OP have a look at the pic in post #7 in the link, thats how I have mine setup except I run a filter on the top vent......thats how you need to do it. http://www.kawieriders.com/forum/kawasaki-kfx700-v-force/86481-about-catch-can-bypass.html


----------



## 06REDGRIZZ (Mar 6, 2009)

thanks for the info guys ill get some pics of it later this afternoon didn’t have a chance last night to get them. as far as why i have my vent for the catch can ran back to the air box is because i don’t really want to put a external filter on it. reason being is if its ran back to the air box you use the filter you already have and the air box is already snorkeled so no need to run a ugly filter up with the snorks. I think my problem is in the routing of my lines. meaning i think my return line is to restricted ( i hope) i have a few ideas to try before i route the vent up to a filter but thats last resort.


----------



## hfdbuck09 (Oct 22, 2010)

actually the line you have in the airbox isnt filtered unless you have it run through the filter itself. you still get dirty air and dust in that line cause the filter doesnt filter the whole airbox it filters just the carbs. let us know how it goes


----------



## NMKawierider (Apr 11, 2009)

hfdbuck09 said:


> actually the line you have in the airbox isnt filtered unless you have it run through the filter itself. you still get dirty air and dust in that line cause the filter doesnt filter the whole airbox it filters just the carbs. let us know how it goes


If he put it back to the original port it comes out inside the filter so he's good. If its on the side, then you are right and he should put a small filter pac over it. I did for now but its going back to the original port next time I have the plastics off.

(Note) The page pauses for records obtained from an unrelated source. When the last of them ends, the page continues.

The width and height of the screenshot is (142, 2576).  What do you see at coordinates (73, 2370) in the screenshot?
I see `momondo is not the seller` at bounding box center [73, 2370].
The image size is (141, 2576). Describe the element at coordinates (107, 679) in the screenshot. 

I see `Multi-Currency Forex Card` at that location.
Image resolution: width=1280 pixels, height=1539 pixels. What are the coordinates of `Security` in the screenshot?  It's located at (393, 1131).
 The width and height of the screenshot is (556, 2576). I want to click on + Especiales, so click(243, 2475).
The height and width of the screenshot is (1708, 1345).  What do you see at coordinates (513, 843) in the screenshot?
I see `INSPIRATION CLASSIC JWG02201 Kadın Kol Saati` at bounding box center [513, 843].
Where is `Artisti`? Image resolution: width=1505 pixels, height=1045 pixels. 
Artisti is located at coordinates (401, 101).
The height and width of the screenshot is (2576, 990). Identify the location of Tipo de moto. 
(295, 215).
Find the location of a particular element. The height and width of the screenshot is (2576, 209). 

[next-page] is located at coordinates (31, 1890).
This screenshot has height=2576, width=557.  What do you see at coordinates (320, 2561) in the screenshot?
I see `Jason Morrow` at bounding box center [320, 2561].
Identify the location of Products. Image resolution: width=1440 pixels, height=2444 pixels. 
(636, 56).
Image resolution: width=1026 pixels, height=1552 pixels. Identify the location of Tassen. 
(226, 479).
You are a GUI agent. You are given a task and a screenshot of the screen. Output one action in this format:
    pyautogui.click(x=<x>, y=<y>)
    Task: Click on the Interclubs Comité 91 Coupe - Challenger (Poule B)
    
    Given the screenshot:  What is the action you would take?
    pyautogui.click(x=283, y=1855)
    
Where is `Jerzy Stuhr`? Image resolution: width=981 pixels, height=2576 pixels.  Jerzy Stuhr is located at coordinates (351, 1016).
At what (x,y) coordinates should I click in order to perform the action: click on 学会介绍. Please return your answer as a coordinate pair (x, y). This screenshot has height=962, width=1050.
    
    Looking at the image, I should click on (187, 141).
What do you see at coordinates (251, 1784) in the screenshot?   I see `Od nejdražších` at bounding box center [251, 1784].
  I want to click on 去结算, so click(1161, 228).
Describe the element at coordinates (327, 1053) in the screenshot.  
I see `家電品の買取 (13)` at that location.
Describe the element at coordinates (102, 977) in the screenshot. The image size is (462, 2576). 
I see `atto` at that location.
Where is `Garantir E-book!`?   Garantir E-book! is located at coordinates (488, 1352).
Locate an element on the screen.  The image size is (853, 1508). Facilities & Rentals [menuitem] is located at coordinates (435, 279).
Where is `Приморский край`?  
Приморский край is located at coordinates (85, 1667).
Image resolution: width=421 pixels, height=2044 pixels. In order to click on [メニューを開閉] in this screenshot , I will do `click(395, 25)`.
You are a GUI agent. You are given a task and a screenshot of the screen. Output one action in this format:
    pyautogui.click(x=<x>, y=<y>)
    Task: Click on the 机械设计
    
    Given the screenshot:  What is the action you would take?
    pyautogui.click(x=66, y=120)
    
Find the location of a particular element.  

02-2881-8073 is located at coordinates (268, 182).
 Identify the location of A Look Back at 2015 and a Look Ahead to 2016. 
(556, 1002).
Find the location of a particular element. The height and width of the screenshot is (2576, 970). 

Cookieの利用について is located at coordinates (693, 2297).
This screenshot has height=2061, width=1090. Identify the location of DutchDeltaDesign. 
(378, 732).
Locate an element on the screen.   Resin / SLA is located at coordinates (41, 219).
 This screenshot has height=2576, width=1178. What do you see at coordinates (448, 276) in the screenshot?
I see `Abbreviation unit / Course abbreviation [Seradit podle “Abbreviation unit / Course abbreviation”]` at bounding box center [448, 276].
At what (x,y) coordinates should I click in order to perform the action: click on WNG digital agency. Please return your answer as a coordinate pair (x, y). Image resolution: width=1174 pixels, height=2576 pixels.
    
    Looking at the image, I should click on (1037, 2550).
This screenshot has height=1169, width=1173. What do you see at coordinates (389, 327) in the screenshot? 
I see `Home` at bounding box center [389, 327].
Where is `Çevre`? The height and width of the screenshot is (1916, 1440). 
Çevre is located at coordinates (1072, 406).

Here is what I put on there for now. I oil the pad with some old K&N filter oil. Think I'll use some foam filter oil next time. Maybe it won't work its way to the bottom.


----------



## 06REDGRIZZ (Mar 6, 2009)

i put mine back in the original port under the filter.


----------



## NMKawierider (Apr 11, 2009)

06REDGRIZZ said:


> i put mine back in the original port under the filter.


Good.


----------



## 06REDGRIZZ (Mar 6, 2009)

well i found the problem. my can had some how came loose and was lying flat instead of straight up and down and my return line was higher than my vent so it had no other choice but to drain threw the vent. going to fix it for good this time with my own can instead of that cheap plastic yfz can.


----------